Wednesday, October 10, 2018

physical chemistry - Comparing formula for enthalpy change with bond dissociation energy and formation enthalpy


I learnt that given a reaction: $$\ce{A -> B}$$ the enthalpy change is given by:


$$\Delta H = \left( \begin{array}{c} \text{total enthalpy of}\\ \text{bonds broken}\end{array}\right)-\left( \begin{array}{c} \text{total enthalpy of}\\ \text{bonds made}\end{array}\right)$$


By convention, we keep the minus sign in the equation, and keep all bond enthalpies positive, regardless of whether bonds are made or broken. In this case, the bonds in the reactants are broken, and the bonds in the products are formed. I was also given the equation,


$$\Delta H = \sum \Delta H_\mathrm{F} \left( \text{products}\right)-\Delta H_\mathrm{F} \left( \text{reactants}\right)$$


Are both $\Delta H$'s given by the above formulas equivalent?



Answer



Yes. The two methods are equivalent.


You can try this with the dimerization of $\ce{NO_2}$ into $\ce{N_2O_4}$. In this reaction we form one $\ce{N-N}$ bond. Every other bond stays the same.


$\ce{2NO_2 <=> N_2O_4}$



If we calculate the enthalpy of the reaction through bond energies, we get the negative of the $\ce{N-N}$ bond energy. Why? Because we only formed one bond in this entire reaction. Every other bond stays the same - we start with four resonance stabilized $\ce{N-O}$ bonds and end with four resonance stabilized $\ce{N-O}$ bonds. The net change in bonds is the formation of a $\ce{N-N}$ bond. Here is a picture of the process (note that this picture doesn't show any resonance stabilization but there is; the "pi" bonding electrons are delocalized despite what the picture implies).

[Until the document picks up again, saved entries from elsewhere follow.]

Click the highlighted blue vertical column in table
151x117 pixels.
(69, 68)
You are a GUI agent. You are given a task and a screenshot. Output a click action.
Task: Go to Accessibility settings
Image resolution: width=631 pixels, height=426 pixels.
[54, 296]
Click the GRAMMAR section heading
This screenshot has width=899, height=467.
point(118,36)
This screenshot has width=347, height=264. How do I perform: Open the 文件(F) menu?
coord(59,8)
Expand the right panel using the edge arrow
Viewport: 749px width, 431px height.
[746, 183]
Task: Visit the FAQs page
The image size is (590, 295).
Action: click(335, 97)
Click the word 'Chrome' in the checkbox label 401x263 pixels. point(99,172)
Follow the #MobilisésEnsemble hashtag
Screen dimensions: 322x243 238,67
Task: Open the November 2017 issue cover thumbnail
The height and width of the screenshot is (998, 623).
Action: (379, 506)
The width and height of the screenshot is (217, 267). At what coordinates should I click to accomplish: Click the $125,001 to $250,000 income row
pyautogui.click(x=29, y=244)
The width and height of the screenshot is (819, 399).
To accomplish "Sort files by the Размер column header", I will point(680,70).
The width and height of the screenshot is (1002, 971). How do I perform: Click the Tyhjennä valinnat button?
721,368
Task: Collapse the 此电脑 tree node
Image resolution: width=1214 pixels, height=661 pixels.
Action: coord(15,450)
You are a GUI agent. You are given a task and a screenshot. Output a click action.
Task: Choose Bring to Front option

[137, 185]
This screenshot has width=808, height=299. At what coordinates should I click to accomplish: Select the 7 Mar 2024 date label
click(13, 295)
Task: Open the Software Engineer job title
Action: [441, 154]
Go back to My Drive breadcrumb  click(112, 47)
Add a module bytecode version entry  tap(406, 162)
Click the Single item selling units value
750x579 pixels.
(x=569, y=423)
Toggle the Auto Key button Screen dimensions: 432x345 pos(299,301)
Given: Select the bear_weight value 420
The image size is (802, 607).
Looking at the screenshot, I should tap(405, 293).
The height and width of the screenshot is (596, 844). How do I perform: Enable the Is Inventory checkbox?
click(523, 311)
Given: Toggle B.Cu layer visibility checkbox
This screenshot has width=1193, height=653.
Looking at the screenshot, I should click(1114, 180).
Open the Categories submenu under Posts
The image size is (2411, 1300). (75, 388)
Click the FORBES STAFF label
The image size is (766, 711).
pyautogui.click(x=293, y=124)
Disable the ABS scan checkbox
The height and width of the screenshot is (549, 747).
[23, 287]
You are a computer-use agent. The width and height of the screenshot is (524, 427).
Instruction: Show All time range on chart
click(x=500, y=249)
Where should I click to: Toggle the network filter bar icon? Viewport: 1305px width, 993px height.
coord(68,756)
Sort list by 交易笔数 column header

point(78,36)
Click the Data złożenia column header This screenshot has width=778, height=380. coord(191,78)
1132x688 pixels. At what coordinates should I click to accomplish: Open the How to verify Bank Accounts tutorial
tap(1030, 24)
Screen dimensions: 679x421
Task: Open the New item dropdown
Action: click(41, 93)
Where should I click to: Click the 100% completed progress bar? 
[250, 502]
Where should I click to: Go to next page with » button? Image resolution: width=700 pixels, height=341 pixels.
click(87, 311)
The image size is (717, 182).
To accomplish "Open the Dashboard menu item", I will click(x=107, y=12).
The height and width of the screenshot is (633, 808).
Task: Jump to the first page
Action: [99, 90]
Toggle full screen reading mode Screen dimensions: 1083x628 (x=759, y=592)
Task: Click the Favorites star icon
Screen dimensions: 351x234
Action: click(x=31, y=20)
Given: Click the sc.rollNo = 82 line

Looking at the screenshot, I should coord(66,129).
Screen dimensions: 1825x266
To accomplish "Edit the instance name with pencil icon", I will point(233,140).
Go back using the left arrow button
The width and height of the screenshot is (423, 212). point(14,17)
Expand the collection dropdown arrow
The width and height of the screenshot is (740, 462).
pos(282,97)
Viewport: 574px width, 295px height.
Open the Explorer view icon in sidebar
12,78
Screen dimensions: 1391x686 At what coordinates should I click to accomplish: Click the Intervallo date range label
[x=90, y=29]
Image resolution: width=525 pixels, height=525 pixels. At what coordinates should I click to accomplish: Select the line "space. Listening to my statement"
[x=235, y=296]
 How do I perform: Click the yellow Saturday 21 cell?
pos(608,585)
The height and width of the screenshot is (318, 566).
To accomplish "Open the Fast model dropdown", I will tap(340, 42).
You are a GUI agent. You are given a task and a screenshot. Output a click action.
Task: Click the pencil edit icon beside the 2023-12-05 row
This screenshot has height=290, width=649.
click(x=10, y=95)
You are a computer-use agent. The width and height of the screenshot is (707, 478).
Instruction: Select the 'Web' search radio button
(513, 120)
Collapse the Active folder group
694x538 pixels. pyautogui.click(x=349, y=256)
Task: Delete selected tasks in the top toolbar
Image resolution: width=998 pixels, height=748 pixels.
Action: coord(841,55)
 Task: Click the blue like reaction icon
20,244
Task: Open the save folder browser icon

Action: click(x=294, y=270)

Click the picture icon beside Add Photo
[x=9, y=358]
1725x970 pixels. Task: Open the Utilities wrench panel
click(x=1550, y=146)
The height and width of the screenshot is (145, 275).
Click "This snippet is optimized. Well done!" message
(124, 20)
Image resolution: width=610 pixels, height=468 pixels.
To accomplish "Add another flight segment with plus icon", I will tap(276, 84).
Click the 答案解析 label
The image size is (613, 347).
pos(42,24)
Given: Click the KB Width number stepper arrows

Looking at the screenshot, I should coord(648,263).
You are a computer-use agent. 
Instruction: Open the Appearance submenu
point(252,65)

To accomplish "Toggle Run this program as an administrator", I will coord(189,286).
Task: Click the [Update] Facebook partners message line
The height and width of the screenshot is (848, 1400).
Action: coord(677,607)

Bond energy is a positive value; the negative of this value implies that the dimerization reaction is exothermic - which is obviously true! We are going from a radical species - nitrogen dioxide - into a species with no unpaired electrons. Radicals are reactive!


We can also calculate this using heats of formation for both nitrogen tetraoxide and nitrogen dioxide and we'd get the same enthalpy of reaction.